Parking at the current facility is so limited that some city employees have to park at the transit depot on Lindsey Street and take a shuttle bus to get to the city garage. Burton said as well that only 6 of 10 maintenance bays at the current facility can be used and office space is so crowded upstairs that one part-time employee has her desk in a hallway. In addition, issues with the fire suppression system have popped up, most recently back in May when a pipe burst, flooding parts of the facility.

“We’ve just dealt with it for years, we’ve outgrown it, it’s at times very unsafe for our employees,” Burton told the council.

Although a significant amount of the property is located in the floodplain, Force Design’s Karen Walker said everything it would need could be built on the parts that aren’t in the floodplain.

Council President Frank Miller, R-District 4, discussed the amount of money the city has spent over the years “trying to keep the building usable” and observed that what’s spent on the new facility will be “money that’s going to be well spent.”

One thing Force Design’s schematic design didn’t include was a salt barn, which city council members indicated they would be open to approving an expenditure for.

Council member Elaine Hilber, D-District 2, noted it had been discussed previously just how inefficient it is for the salt barn to be located at 2250 Kreutzer Drive. A salt barn wasn’t included on the schematic design for the new site as a way to save money, Burton said.

As for the previous facility, Burton said they’re currently “planning to use the salt barn and the rest of it is to be determined.”

“You’ve got a parcel that you’re abandoning, you could sell it, give it back to the tax rolls,” Kent Anderson, R-District 5, suggested.

Miller also brought up the former Bartholomew County Highway Garage, which already has a salt barn. Recently, the Bartholomew County commissioners signed a letter of intent with the city to sell the 6-acre facility to the Columbus Redevelopment Commission for $1.075 million.

“I will get with the county supervisors, I was in a meeting with the county commissioners and that question came up, and I know that they had an engineer look at it. They’re looking to building a new salt barn at their facility,” Burton said.

But, because closing is scheduled to take place on or before September 30, members opted to consider the addition of a salt barn at the new site at a later time.

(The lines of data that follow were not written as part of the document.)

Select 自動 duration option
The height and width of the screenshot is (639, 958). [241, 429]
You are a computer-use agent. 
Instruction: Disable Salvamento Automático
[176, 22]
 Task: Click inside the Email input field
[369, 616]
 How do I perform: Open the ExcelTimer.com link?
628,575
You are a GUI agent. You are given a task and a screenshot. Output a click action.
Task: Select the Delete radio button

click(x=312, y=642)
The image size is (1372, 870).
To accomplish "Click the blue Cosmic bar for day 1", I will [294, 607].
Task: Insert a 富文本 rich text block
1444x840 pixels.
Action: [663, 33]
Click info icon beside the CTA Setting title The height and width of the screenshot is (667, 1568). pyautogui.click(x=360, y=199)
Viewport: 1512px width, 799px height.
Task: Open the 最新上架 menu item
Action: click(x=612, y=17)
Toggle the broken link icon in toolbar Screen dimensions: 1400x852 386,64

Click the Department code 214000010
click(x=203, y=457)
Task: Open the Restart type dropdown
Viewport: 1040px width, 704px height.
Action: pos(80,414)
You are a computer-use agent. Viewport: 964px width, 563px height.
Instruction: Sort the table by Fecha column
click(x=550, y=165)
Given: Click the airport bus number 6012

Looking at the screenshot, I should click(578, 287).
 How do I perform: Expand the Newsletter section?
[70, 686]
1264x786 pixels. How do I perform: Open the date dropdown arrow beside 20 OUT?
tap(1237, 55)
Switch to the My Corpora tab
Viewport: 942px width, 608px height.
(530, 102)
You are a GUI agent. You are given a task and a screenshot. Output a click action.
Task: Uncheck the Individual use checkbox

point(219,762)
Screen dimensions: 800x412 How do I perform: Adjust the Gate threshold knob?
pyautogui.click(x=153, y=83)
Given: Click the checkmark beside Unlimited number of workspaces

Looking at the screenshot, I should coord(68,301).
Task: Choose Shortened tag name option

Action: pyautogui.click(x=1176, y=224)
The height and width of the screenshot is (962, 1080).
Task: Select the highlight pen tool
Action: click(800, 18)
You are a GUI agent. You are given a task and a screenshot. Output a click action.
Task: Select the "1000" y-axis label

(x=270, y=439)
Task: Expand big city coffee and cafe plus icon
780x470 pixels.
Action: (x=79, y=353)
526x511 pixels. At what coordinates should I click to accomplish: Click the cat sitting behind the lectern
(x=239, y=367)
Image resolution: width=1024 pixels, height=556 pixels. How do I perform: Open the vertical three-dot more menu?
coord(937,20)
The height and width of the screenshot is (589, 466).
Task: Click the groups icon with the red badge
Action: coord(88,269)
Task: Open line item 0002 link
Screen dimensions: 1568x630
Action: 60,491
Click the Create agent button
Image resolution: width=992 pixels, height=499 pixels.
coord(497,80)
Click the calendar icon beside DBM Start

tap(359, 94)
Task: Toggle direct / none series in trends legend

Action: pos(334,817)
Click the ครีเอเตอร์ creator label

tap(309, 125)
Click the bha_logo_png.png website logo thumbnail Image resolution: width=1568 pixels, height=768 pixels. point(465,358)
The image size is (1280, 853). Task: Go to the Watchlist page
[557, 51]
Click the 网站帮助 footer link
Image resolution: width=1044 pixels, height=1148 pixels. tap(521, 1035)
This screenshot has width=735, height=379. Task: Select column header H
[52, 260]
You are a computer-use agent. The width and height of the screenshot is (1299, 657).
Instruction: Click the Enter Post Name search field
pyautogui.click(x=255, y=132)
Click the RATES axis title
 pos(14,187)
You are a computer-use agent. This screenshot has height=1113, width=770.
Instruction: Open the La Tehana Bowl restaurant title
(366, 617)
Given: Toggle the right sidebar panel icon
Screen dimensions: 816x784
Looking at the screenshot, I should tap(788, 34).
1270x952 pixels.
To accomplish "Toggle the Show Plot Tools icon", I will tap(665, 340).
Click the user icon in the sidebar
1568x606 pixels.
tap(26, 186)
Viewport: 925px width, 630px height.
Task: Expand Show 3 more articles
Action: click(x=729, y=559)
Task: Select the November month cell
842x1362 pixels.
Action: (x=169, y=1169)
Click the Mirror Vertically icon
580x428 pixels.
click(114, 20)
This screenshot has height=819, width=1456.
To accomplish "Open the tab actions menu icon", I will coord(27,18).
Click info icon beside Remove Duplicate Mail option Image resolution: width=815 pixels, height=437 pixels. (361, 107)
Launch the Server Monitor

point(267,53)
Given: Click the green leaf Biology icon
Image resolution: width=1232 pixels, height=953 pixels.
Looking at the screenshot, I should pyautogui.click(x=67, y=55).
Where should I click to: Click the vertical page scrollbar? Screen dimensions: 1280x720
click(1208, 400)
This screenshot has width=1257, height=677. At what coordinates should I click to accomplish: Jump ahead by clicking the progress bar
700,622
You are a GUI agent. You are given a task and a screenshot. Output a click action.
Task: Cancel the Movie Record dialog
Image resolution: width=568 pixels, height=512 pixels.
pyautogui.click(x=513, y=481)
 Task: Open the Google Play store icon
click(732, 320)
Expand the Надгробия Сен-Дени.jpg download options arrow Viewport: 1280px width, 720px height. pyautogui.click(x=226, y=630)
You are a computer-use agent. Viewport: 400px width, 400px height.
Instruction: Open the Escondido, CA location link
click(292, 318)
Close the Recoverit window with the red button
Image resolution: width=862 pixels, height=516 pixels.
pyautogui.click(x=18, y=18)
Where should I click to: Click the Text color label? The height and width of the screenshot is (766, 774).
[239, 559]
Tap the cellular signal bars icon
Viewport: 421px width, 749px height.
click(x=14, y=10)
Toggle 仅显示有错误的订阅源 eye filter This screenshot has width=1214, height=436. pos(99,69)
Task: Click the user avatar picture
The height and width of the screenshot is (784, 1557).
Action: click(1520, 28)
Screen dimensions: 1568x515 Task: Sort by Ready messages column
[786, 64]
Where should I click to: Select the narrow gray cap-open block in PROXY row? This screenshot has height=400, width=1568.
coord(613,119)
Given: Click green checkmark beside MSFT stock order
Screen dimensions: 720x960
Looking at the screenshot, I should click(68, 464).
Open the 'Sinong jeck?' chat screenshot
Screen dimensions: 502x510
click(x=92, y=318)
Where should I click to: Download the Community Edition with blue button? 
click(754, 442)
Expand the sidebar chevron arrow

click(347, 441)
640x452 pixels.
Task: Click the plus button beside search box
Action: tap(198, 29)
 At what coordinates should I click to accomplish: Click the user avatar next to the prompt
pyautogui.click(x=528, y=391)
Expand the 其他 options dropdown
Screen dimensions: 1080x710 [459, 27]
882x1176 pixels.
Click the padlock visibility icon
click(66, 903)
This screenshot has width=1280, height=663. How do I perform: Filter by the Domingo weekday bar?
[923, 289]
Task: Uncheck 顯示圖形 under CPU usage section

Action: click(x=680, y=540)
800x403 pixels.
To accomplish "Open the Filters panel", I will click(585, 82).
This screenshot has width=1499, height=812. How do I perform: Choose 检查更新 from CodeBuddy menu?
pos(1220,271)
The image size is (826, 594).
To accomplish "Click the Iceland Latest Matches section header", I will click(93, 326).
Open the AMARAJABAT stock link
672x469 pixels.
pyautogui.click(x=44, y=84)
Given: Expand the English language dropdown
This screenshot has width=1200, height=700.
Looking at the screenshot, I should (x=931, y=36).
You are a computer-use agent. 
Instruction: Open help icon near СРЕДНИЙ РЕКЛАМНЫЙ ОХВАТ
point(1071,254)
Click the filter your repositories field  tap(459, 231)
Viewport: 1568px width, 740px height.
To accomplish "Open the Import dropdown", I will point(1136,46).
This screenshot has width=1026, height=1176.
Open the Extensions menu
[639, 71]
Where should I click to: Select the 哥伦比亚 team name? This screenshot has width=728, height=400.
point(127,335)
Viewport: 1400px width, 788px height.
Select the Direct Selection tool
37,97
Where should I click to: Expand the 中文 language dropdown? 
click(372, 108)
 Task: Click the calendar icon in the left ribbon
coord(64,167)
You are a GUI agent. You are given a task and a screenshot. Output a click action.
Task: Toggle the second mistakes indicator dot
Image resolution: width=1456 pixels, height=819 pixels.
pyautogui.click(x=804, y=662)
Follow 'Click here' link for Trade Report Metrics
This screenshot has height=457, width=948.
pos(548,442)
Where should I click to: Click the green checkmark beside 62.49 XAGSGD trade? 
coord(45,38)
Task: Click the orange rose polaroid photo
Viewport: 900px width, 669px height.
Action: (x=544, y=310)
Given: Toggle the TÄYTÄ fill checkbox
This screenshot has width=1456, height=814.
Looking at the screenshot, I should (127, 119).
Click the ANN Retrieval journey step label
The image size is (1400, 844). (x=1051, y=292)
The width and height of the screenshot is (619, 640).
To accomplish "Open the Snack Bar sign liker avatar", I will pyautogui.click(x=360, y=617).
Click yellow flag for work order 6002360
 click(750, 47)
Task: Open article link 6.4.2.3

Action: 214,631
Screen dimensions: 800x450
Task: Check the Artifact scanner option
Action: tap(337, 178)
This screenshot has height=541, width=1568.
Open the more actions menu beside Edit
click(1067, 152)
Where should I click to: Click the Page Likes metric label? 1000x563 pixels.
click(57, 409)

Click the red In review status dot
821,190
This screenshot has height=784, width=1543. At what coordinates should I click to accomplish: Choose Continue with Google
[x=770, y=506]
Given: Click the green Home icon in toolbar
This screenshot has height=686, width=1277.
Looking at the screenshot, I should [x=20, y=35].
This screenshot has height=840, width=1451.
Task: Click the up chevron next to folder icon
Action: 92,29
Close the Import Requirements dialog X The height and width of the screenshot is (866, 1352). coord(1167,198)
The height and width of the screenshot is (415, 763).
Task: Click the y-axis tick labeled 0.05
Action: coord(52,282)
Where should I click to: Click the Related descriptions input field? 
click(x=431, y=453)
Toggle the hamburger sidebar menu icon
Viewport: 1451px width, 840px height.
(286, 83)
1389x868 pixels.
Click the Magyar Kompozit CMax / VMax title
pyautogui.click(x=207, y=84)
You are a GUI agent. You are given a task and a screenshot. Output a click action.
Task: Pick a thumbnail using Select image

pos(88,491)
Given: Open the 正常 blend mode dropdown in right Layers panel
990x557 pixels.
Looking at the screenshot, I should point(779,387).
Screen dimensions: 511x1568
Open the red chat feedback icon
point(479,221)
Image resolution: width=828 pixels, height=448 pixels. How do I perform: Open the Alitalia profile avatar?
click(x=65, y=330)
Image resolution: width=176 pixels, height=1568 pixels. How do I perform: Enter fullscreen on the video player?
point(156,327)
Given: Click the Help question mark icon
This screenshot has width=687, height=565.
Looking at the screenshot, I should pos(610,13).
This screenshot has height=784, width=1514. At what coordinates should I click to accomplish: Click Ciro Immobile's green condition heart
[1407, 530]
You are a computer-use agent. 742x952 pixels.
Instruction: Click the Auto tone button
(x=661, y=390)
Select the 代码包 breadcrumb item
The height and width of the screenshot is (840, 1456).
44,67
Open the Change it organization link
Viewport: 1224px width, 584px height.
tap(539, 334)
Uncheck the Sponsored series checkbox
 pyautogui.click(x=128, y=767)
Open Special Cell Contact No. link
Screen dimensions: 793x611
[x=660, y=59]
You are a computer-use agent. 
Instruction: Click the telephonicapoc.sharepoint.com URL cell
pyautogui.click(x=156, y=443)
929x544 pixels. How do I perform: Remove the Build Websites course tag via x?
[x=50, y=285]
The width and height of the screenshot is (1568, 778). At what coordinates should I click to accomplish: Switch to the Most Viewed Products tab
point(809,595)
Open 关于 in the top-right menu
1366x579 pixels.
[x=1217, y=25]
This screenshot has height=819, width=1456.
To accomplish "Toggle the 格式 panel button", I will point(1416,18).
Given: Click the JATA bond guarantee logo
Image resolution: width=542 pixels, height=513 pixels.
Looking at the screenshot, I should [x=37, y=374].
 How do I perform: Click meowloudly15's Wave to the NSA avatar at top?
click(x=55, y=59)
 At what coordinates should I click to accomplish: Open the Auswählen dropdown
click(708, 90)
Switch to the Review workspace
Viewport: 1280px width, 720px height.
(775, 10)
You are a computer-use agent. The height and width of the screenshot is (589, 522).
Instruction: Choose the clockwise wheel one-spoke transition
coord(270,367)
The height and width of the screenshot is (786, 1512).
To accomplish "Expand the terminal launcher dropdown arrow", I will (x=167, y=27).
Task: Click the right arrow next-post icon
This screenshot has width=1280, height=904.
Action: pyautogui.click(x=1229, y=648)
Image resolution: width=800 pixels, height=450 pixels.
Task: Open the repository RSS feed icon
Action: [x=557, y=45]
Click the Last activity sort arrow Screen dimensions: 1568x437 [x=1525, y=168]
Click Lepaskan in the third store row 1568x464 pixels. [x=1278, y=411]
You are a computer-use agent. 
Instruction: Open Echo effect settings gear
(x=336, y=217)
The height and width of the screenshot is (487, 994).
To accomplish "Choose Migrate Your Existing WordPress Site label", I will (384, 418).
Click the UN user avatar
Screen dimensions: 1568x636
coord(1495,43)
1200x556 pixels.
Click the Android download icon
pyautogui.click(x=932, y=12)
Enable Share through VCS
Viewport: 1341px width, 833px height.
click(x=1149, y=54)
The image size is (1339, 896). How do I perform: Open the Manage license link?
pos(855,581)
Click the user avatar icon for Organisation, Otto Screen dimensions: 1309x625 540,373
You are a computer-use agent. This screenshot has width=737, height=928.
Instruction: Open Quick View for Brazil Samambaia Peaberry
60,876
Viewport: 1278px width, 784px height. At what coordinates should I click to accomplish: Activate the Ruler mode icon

“We can come back with a salt barn request later,” Pope said. “This will get us going, so that we can still meet our required deadline.”

The project will be the first time the city has used the buy-operate-transfer (BOT) procurement method. BOT is a public/private partnership style of procurement method where a municipality enters into an agreement with a developer who is responsible for the design, construction and operation of a project. The developer operates the project for a certain time period before the project is transferred back over to a municipality.

Pope indicated they will now to seek to rezone the property to a lighter industrial classification at a later city council meeting.